Guiding Principles:
Land Tenure in Development Cooperation

gtz_s.gif (1630 Byte)

Orientierungsrahmen:
Bodenrecht und Bodenordnung

Deutsche Gesellschaft
für Technische Zusammenarbeit
Abt. 45 / Div. 45

 

Michael Kirk (1996):
The Role of Land Tenure and Property Rights in Sustainable Resource Use: The Case of Benin

A. Introduction

1. Objectives and justification of the study

The objective of this study is, using the example of Benin, to work out the forms of traditional autochthonous land tenure and State land legislation as well as to evaluate the existing land tenure systems as basic conditions for sustainable resource management.

On this basis, the need for external contributions for the introduction of reform processes aimed at environmental goals must be established, and practicable starting points for a process oriented and participatory cooperation in the framework of institutional development in environment must be worked out.

The current discussion about the combating of desertification in the Sahel has shown that the degradation of semi-arid zones can be traced back to a complex cluster of reasons, and accordingly, initiatives of development cooperation must be put into action on very diverse levels. Next to increasing population pressure, climatic factors, economic, political and administrative conditions, traditional and State land tenure play a particularly important role in the area of land use. While the predominant land tenure system has a variety of repercussions upon the effectiveness of measures for resource preservation, on the other hand thus far extensive practicable initiatives are lacking for making an environmentally oriented reform of the existing land tenure system the object of development cooperation

The land tenure situation in the country to be studied here, Benin, is seen in this regard as typical for many other African countries: endangered customary common property rights with long-term usufructuary rights of families in the North including conflicts between agriculturalists and livestock keepers in the face of restricted grazing lands and transhumance routes; individual private ownership, varied forms of tenancy, the beginnings of landlessness and a 'grey' land market for agriculturally favourable locations in regions with high population pressure in the South.

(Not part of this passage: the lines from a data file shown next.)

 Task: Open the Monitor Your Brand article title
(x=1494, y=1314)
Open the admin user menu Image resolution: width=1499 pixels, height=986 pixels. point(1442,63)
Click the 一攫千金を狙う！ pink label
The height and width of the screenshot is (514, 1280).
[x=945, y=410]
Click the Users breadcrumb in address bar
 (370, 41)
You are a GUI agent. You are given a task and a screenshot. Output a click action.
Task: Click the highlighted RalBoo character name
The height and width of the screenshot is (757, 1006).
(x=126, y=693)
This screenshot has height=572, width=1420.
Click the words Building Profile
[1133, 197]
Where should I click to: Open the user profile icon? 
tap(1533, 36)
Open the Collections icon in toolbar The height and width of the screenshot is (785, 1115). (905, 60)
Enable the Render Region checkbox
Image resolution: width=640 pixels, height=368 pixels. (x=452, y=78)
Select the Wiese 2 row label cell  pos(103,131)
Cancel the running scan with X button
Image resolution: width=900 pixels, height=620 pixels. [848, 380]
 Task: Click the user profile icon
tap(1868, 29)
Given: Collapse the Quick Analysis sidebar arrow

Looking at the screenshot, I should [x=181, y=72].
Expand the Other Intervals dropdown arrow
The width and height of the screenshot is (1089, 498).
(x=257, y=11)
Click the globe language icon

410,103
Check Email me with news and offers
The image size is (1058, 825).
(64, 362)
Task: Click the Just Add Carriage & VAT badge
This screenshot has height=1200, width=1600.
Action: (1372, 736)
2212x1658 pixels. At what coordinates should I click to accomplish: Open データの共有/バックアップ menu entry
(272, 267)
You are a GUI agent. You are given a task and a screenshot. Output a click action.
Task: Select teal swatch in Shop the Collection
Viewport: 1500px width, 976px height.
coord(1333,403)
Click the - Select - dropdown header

At least two complex of problems stand in the way of sustainable resource utilization at present: the devaluation of common land tenure and local authorities for their enforcement without the centralist State having wanted or being able to set up similarly efficient institutions locally. Legal uncertainty and restrictions on access to resources which have been put out of action have encouraged land utilization practises which endanger soil fertility up to the point of degradation. Individual private ownership also offers no guaranty of resource preserving utilization when this is only recognised and protected by the State under extremely restrictive conditions or when in addition unclear, arbitrary regulations of tenancy lead to legal uncertainty and prevent a willingness to invest in sustainable methods of cultivation such as agroforestry systems.